ANNI ’70: L’ARTE COME STRUMENTO DI PACE Mostra di opere della collezione permanente

27 Gennaio 2007
In occasione della Giornata della Memoria, il giorno sabato 27 gennaio 2007 presso la sede del MUSPAC in Via Paganica 17 alle ore 18,00 è stata inaugurata la mostra “Anni ’70: l’Arte come strumento di Pace.”

Sono state esposte opere della collezione permanente del museo, degli artisti appartenenti ai movimenti dell’Arte Povera italiana come: Jannis Kounellis, Giulio Paolini, Michelangelo Pistoletto, Eliseo Mattiacci, Gilberto Zorio, Mario Merz, ecc. Inoltre sono state esposte anche opere di Joseph Beuys, Fabio Mauri, Carmelo Bene, Primo Conti e di artisti della nuova generazione.

Una particolare riflessione merita l’opera di Joseph Beuys, il cui pensiero si è sviluppato soprattutto a partire dalle teorie sulla “scultura sociale”, sulla “democrazia diretta”, sull’“utopia concreta” e quindi sui temi della libertà, dell’uguaglianza e della fraternità.

 

L’arte, in tutte le sue modalità di espressione, fornisce quindi un valido supporto per collegarsi ai temi della cooperazione e della pace. Solo attraverso l’arte, definita da Beuys “la vera scienza della libertà”, gli uomini possono autodeterminarsi e rimanere uniti contro tutte le forme di violenza.

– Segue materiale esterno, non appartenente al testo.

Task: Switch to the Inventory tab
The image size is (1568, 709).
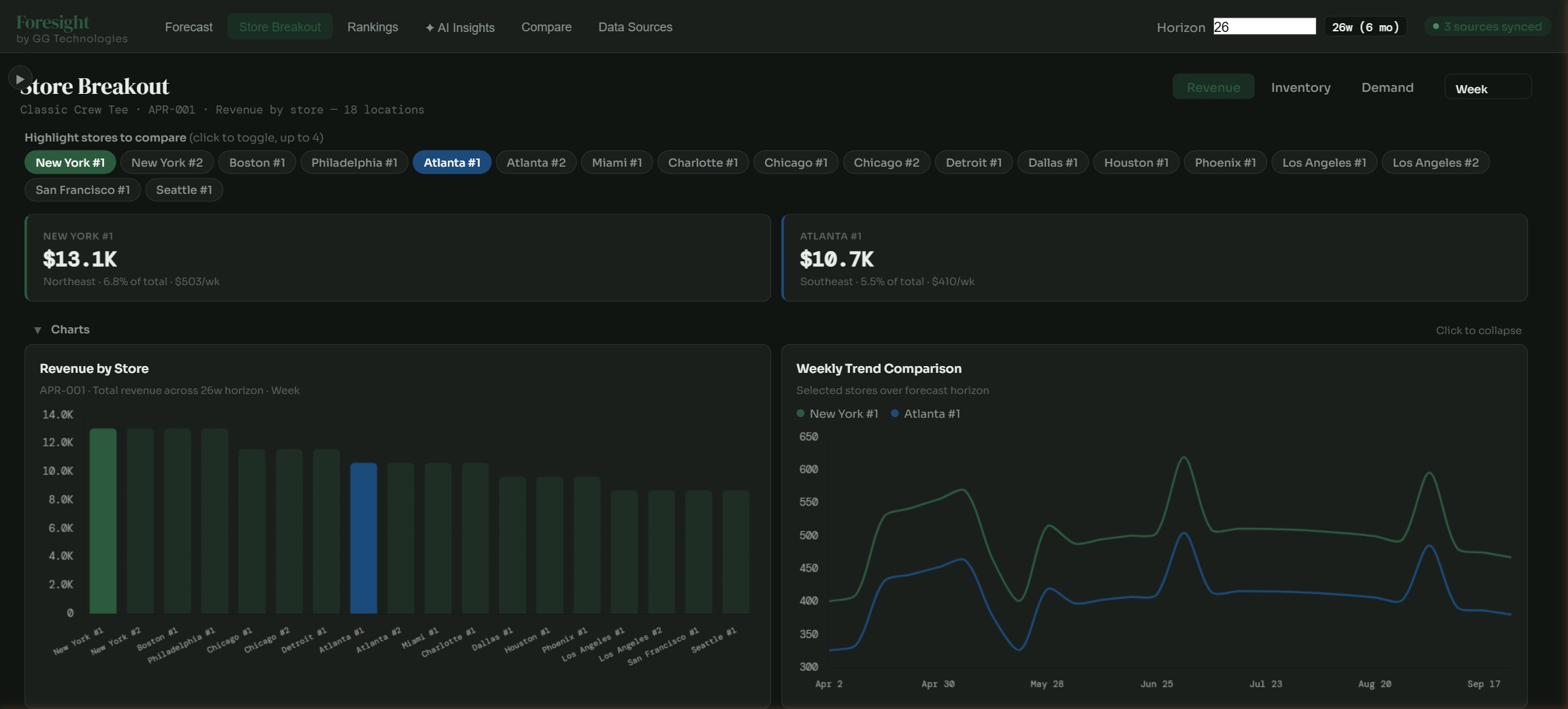Action: [x=1300, y=87]
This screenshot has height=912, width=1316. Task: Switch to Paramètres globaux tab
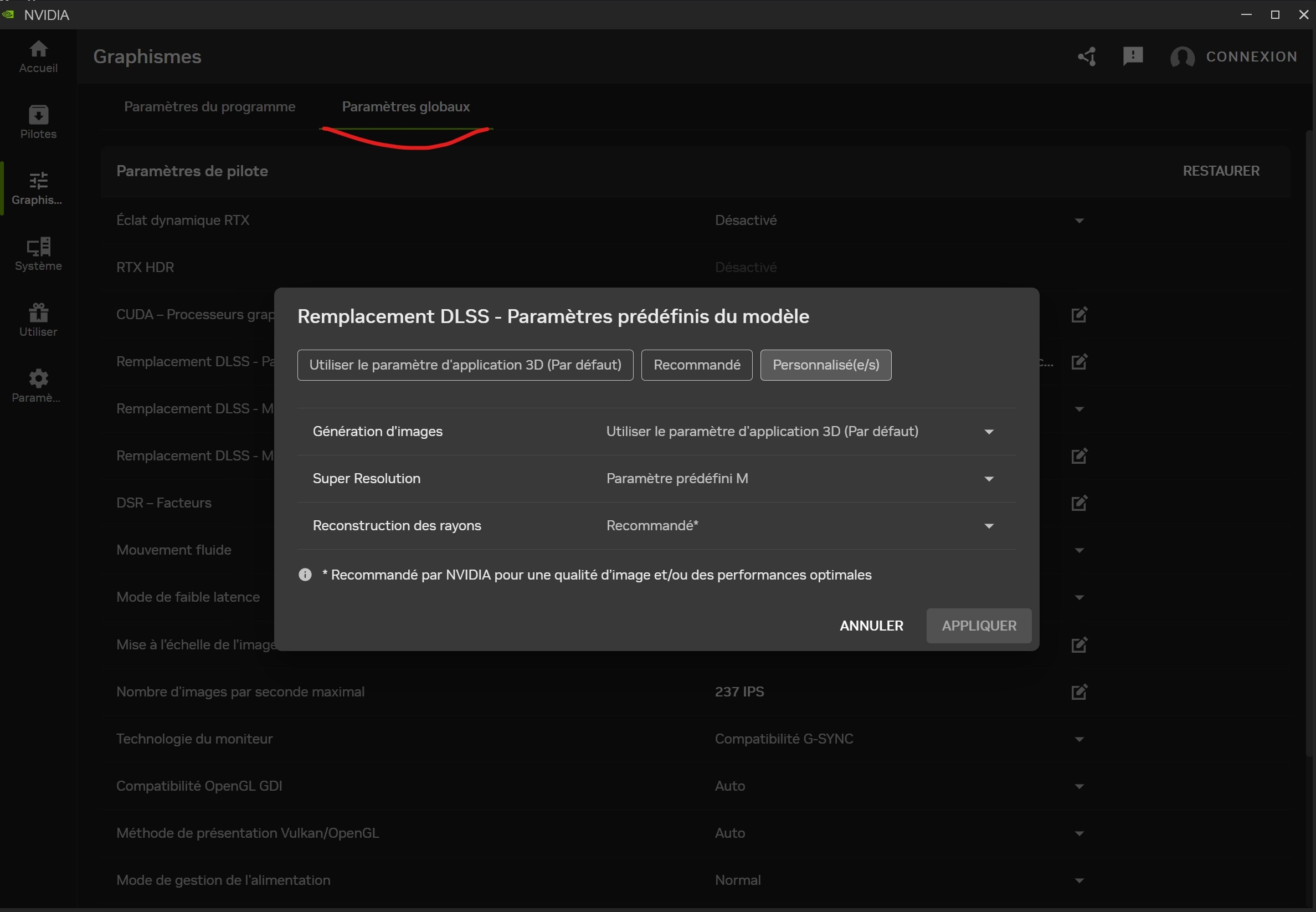pyautogui.click(x=405, y=107)
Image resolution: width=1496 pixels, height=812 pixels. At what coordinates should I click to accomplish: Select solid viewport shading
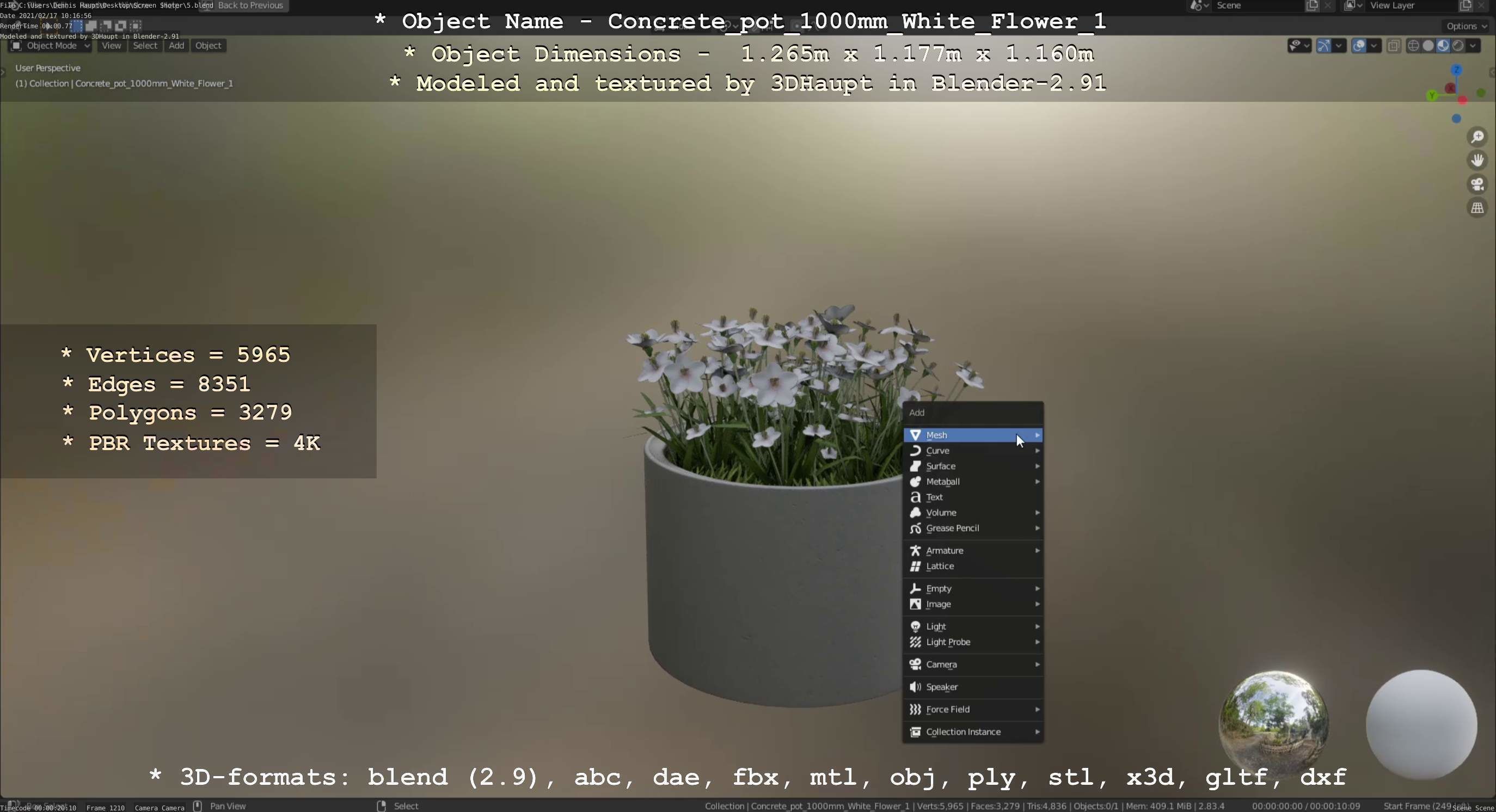(1428, 46)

In ogni cultura, infatti, e in ogni epoca si è sempre sentito il bisogno di arginare tutti quei fenomeni devastanti che inevitabilmente portano alla guerra.

L’arte può aiutarci a combattere la violenza sistematica e scientemente perpetrata dei fondamentali diritti della persona umana.

Gli attuali conflitti bellici sono fonte inesauribile di odio e povertà e non fanno che aumentare a dismisura il divario tra paesi ricchi e paesi poveri.

Con la nostra iniziativa, vorremmo ribadire che il mondo dell’arte non può restare indifferente di fronte alle drammatiche vicende dell’esistenza umana, ma deve contrastare le pressioni distruttive della volontà di potenza e di violenza: con la forza di creatività bisogna cercare di recuperare una speranza vitale.

L’arte con la sua visione totalizzante ed unitaria del mondo, può far dialogare culture diverse su contenuti di pace, solidarietà ed integrazione sociale. Può inoltre garantire il rispetto morale per la convivenza e per lo sviluppo dei rapporti civili, sociali e culturali, che riguardano l’intera umanità: può assumere cioè un ruolo fondamentale nel ristabilire una centralità della coscienza.